Tuesday, 27 March 2012

Dinners and donors

The rapid and inevitable resignation of the Conservatives’ co-treasurer as a result of the Sunday Times’ exposé was presumably designed to draw a line and move on.  I doubt that it will work though.  With a senior party official having told the media, albeit whilst thinking he was talking to potential donors, about private dinners with Cameron at Number 10, I don’t see how Cameron will escape the suspicion of dubious dealings unless and until he publishes the full list of those who have been his guests, rather than showing an initial reluctance, and then releasing a list of the guests who've given substantial sums when he came under pressure.
I can see why he might think that to be a private matter, particularly since it is likely to name genuinely private guests who’ve never donated a penny to his party, but it’s going to be difficult for him to escape that.  The idea that people donating £250,000 may have bought themselves an invitation to Number 10 may indeed be simply ‘bluster’ by a man trying to extract large donations (although that, in itself raises some interesting questions about obtaining money under false pretences), but it will not be proved to be such without more openness and honesty from Cameron.

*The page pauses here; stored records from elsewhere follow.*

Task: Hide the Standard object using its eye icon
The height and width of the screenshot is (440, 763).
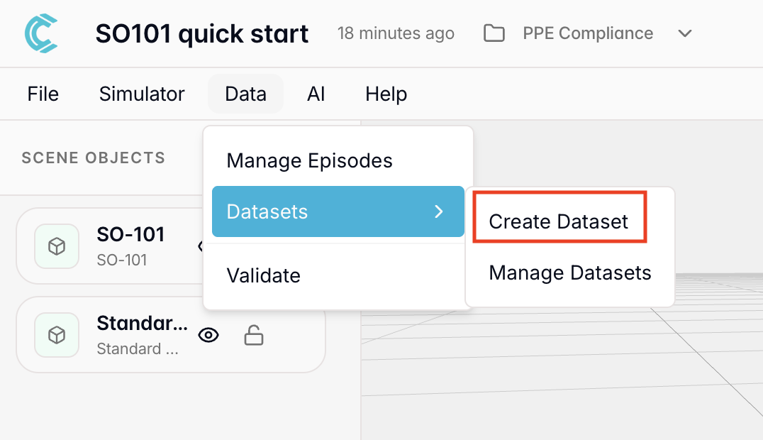Action: [208, 336]
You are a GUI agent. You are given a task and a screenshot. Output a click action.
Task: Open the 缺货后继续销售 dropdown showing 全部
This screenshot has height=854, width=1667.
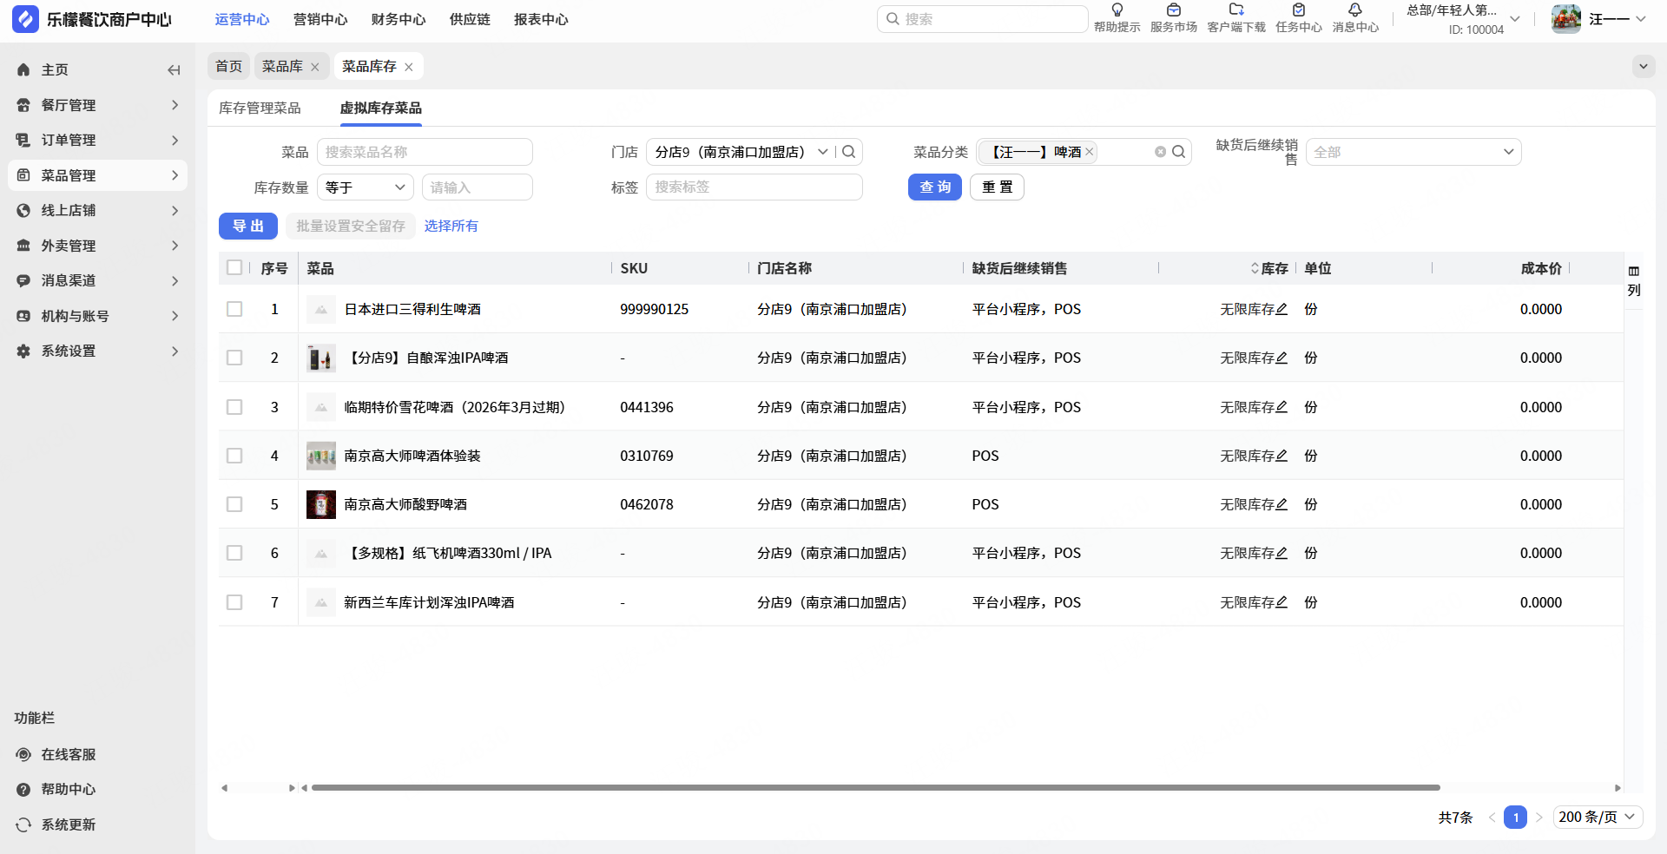[1413, 152]
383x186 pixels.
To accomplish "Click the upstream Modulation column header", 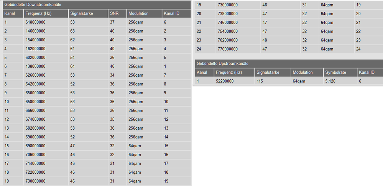I will pos(302,72).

And if he really wanted to get ahead of the game rather than display the bunker mentality which seems endemic to politicians in power, then he'd already be preparing to release lists of guests of private dinners given by other senior cabinet ministers as well.  The press will inevitably move on to ask what the chancellor's been up to once they've finished with the PM.  Better by far to be pro-active.  Who knows, he might even strike lucky - full disclosure might throw up some interesting guests of Lib Dem ministers, and turn a bit of the heat in another direction.
I was also interested in another aspect of the story which doesn’t seem to have received so much attention as the headline.  According to the Sunday Times story, both Cruddas and the lobbyist who acted as a go-between were well aware that accepting a donation from a foreign source was illegal, but were happy to both condone and facilitate such a donation.
Whilst the suggestion of setting up a UK subsidiary as a channel for money is not illegal – that is, after all, the route by which most of Ashcroft’s money reaches Tory coffers – the idea that the money could be passed by a company to individuals and then apparently donated by them is most certainly illegal.  Yet, if the story is to be believed, not only did both the co-treasurer and the lobbyist agree that this was an option, the lobbyist actually claimed to have discussed it with one of the party’s compliance officers, and reported that he had agreed it.  She even reported that the party would accept this because it did not ‘pry’.
It’s possible, of course, that this is just more ‘bluster’, but it at least hints at an institutionalised willingness to flout electoral law by turning a blind eye and not asking too many questions.  David Cameron may well be proud of his achievement in turning his party’s finances around, from a £20 million debt to being virtually debt-free.  But the questions as to how that has been achieved aren’t lust going to go away.

1 comment:

Spirit of BME said...

On balance I am for donations to fund political parties. State funding has a ring of "too respectable to fail"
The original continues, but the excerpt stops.